On Mon, 21 Jul 2025 18:22:27 +0100
<shiju.j...@huawei.com> wrote:

> From: Davidlohr Bueso <d...@stgolabs.net>

I tweaked the title to mention Post Package Repair.  If anyone is ever
looking for that particular maintenance command they might want to know
it is in here from the title.

> 
> This adds initial support for the Maintenance command, specifically
> the soft and hard PPR operations on a dpa. The implementation allows
> to be executed at runtime, therefore semantically, data is retained
> and CXL.mem requests are correctly processed.
> 
> Keep track of the requests upon a general media or DRAM event.
> 
> Post Package Repair (PPR) maintenance operations may be supported by CXL
> devices that implement CXL.mem protocol. A PPR maintenance operation
> requests the CXL device to perform a repair operation on its media.
> For example, a CXL device with DRAM components that support PPR features
> may implement PPR Maintenance operations. DRAM components may support two
> types of PPR, hard PPR (hPPR), for a permanent row repair, and Soft PPR
> (sPPR), for a temporary row repair. Soft PPR is much faster than hPPR,
> but the repair is lost with a power cycle.
> 
> CXL spec 3.2 section 8.2.10.7.1.2 describes the device's sPPR (soft PPR)
> maintenance operation and section 8.2.10.7.1.3 describes the device's
> hPPR (hard PPR) maintenance operation feature.
> 
> CXL spec 3.2 section 8.2.10.7.2.1 describes the sPPR feature discovery and
> configuration.
> 
> CXL spec 3.2 section 8.2.10.7.2.2 describes the hPPR feature discovery and
> configuration.
> 
> CXL spec 3.2 section 8.2.10.2.1.4 Table 8-60 describes the Memory Sparing
> Event Record.
> 
> Signed-off-by: Davidlohr Bueso <d...@stgolabs.net>
> Co-developed-by: Shiju Jose <shiju.j...@huawei.com>
> Signed-off-by: Shiju Jose <shiju.j...@huawei.com>
> Signed-off-by: Jonathan Cameron <jonathan.came...@huawei.com>
> Signed-off-by: Shiju Jose <shiju.j...@huawei.com>
2x SoB for Shiju.

Main question I have on this is why we currently track things marked
for maintenance in injected error records, but don't act on that in any
way.  I'm also thinking we could easily pass on any provided geometry so
the sparing record reflects what was injected if that's where it came from.
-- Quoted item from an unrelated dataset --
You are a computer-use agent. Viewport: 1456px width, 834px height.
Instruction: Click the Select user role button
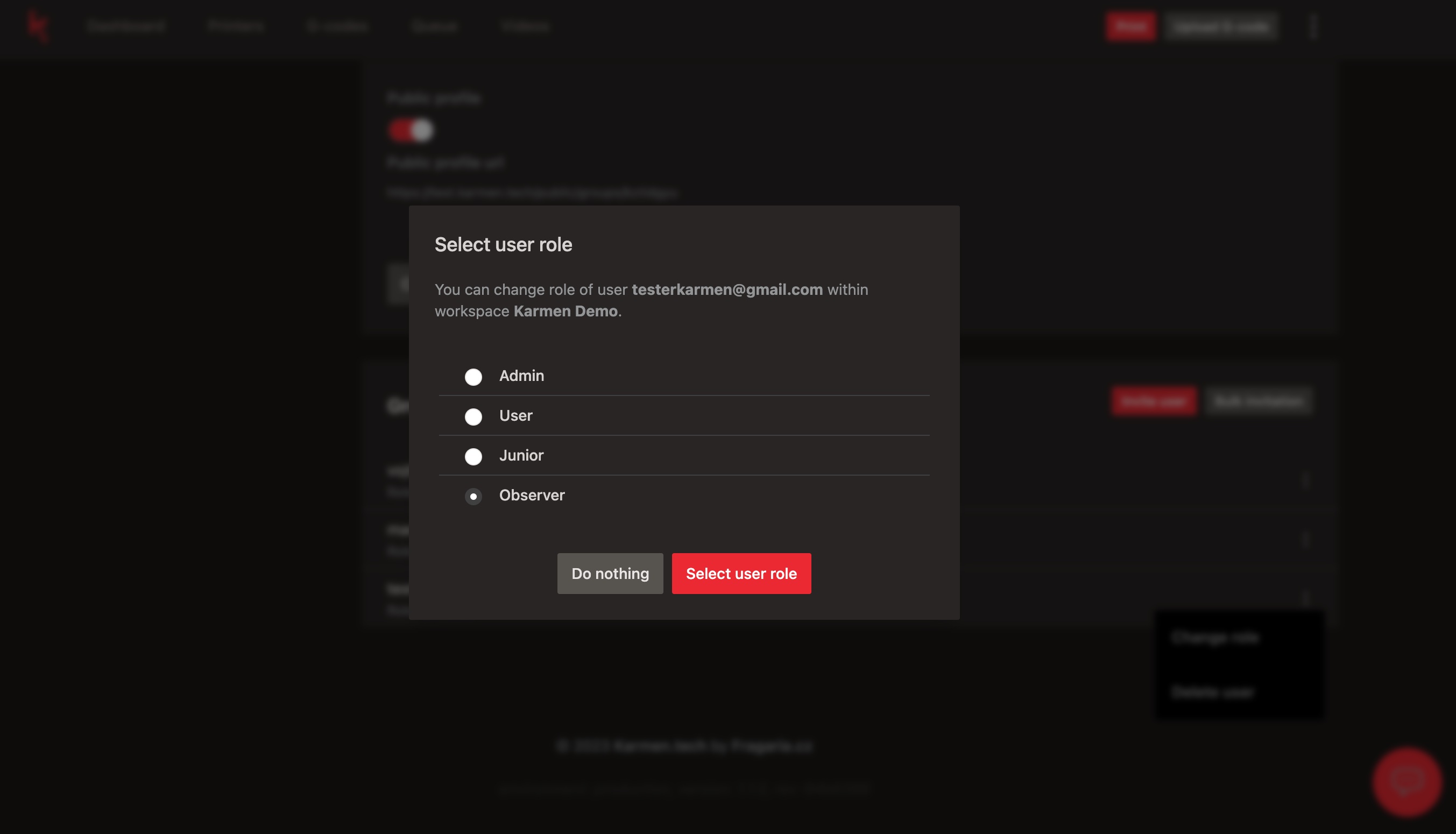[741, 573]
If we do PPR on something not injected we might still want to make some
plausible geometry up.

> +static void cxl_mbox_create_mem_sparing_event_records(CXLType3Dev *ct3d,
> +                            uint8_t class, uint8_t sub_class)
> +{
> +    CXLEventSparing event_rec = {};
> +
> +    cxl_assign_event_header(&event_rec.hdr,
> +                            &sparing_uuid,
> +                            (1 << CXL_EVENT_TYPE_INFO),
> +                            sizeof(event_rec),
> +                            cxl_device_get_timestamp(&ct3d->cxl_dstate),
> +                            1, class, 1, sub_class, 0, 0, 0, 0);
> +
> +    event_rec.flags = 0;
> +    event_rec.result = 0;
> +    event_rec.validity_flags = CXL_MSER_VALID_CHANNEL |
> +                               CXL_MSER_VALID_RANK |
> +                               CXL_MSER_VALID_NIB_MASK |
> +                               CXL_MSER_VALID_BANK_GROUP |
> +                               CXL_MSER_VALID_BANK |
> +                               CXL_MSER_VALID_ROW |
> +                               CXL_MSER_VALID_COLUMN |
> +                               CXL_MSER_VALID_SUB_CHANNEL;
> +
> +    event_rec.res_avail = 1;
> +    event_rec.channel = 2;
> +    event_rec.rank = 5;
> +    st24_le_p(event_rec.nibble_mask, 0xA59C);
> +    event_rec.bank_group = 2;
> +    event_rec.bank = 4;
> +    st24_le_p(event_rec.row, 13);
> +    event_rec.column = 23;
> +    event_rec.sub_channel = 7;

At some point we should cycle back and make up some 'geometry' for the
memory so we can map different DPAs to different places.  This is fine
for now though.

> +
> +    if (cxl_event_insert(&ct3d->cxl_dstate,
> +                         CXL_EVENT_TYPE_INFO,
> +                         (CXLEventRecordRaw *)&event_rec)) {
> +        cxl_event_irq_assert(ct3d);
> +    }
> +}
> +
> +
> +static void cxl_perform_ppr(CXLType3Dev *ct3d, uint64_t dpa)
> +{
> +    CXLMaintenance *ent, *next;
> +
> +    QLIST_FOREACH_SAFE(ent, &ct3d->maint_list, node, next) {

If we did want to generate the right geometry to match the injected
event we'd want to retrieve it here (having stashed it in the ent)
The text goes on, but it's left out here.